The Land of Steady Habits (Nicole Holofcener, US) — Special Presentations
By Steve Macfarlane
Every day is a film festival on Netflix, and so Nicole Holofcener’s unfortunately-titled The Land of Steady Habits (I guess it’s a slang phrase for Connecticut) touches down as the lights adorning #TIFF18 are finally unplugged. Even if Steady Habits weren’t, as trade critics like to say, “better than it has any right to be,” any new Holofcener film is an event. For those with a sincere (as opposed to morbid, or festival-season dictated) interest in humble genre cinema about the foibles of day-to-day life, Holofcener’s dramedies Walking and Talking and Lovely and Amazing are the gold standard; in 2013’s Enough Said, she gave James Gandolfini a surprisingly tender role as a romantic lead. Like Nancy Meyers, the bank account balances of her characters skew to the upper-upper-middle; unlike Meyers, she’s relentlessly focused on the inevitable hold-ups (or, per Zizek, “blots”) preventing these suburbanites from living their best lives. Much has been commented on the male-centric milieu of Steady Habits (a first for Holofcener), which stars Ben Mendelsohn as the unfortunately-named Harris Anders, a Wall Street type who’s retired early, only to jettison his wife Helene (Edie Falco) and 27-year-old son Preston (Thomas Mann) for…what, exactly?

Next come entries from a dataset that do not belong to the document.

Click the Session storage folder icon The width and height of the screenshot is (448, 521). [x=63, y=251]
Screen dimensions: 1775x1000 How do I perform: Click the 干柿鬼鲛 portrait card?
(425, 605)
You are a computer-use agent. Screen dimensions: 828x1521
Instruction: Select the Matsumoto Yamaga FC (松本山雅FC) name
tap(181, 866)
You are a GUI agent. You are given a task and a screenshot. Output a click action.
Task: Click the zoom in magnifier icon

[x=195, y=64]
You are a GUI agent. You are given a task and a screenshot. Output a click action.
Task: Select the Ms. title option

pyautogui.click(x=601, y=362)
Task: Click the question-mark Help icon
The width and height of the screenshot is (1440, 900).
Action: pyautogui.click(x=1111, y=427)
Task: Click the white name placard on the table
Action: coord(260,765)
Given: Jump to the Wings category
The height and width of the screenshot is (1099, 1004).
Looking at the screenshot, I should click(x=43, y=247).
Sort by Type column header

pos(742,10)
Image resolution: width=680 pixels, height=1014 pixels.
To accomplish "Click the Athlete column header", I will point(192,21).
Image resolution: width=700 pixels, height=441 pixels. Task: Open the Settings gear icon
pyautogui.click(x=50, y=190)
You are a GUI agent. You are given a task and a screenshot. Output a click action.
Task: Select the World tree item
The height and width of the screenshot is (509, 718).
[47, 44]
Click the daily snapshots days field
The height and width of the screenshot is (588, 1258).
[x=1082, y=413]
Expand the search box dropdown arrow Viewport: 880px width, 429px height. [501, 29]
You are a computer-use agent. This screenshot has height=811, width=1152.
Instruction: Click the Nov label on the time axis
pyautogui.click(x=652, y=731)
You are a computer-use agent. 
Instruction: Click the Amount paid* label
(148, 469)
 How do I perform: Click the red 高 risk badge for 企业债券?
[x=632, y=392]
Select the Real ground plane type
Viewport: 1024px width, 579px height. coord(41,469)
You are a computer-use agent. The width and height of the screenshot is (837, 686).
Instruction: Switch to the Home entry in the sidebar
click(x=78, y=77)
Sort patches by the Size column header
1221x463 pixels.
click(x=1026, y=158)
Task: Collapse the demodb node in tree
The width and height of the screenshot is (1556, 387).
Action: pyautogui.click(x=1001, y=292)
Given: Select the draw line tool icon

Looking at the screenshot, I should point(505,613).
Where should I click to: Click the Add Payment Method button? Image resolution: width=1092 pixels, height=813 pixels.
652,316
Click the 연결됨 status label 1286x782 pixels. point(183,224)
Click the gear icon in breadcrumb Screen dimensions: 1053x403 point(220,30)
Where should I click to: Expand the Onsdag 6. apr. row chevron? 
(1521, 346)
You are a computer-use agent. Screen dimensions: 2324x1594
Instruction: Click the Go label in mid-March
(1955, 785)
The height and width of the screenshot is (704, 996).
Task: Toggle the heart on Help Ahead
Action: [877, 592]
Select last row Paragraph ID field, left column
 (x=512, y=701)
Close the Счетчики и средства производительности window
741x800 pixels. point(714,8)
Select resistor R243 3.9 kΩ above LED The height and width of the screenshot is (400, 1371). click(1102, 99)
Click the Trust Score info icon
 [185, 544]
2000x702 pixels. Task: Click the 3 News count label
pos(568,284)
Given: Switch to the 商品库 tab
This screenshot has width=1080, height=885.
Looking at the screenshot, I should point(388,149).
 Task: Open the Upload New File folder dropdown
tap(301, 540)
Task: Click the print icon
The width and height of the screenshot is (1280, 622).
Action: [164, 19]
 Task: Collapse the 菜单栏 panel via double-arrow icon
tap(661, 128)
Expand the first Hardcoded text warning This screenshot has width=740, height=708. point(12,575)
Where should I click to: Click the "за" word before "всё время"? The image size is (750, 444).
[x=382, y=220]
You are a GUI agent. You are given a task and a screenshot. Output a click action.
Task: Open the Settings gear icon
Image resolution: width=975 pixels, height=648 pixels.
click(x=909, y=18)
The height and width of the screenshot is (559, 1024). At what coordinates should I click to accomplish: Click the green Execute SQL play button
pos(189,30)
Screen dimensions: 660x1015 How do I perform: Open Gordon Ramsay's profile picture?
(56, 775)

Mendelsohn gives a slurry, dissembling performance as a man who truly cannot help but make any bad situation worse, just as uncomfortable in his roles as supposedly concerned parent and newfound bachelor (and unable to perform in the bedroom.) He comes to realize he actually hates his old friend Mitchell (played by Michael Gaston, closing out a year of bull-in-china-shop features from You Were Never Really Here to First Reformed) after Mitchell’s son Charlie goes missing, last seen smoking PCP at a party with his friends…and with Anders. Anders’ feelings of entitlement to his old house and family, as well as his supposedly new lease on life, incur further rancid behaviour even when he is supposedly at his most free. The opening scene, wherein he picks up a younger woman while stupefied over his consumer options at a Bed Bath & Beyond, functions as parody of the middle-of-life learning-to-love again shelf onto which Steady Habits presumably wishes to be slotted. While Holofcener (adapting a 2014 novel by Ted Thompson) uses sometimes pat templates to explore the heart of bourgeois darkness, it must be said the end product is far less neutered than one would expect. The film culminates in an ode to sobriety (via Preston’s decision to lay a magnum of champagne down on a train track) and second chances, even for those who, like Anders, don’t even come close to deserving them.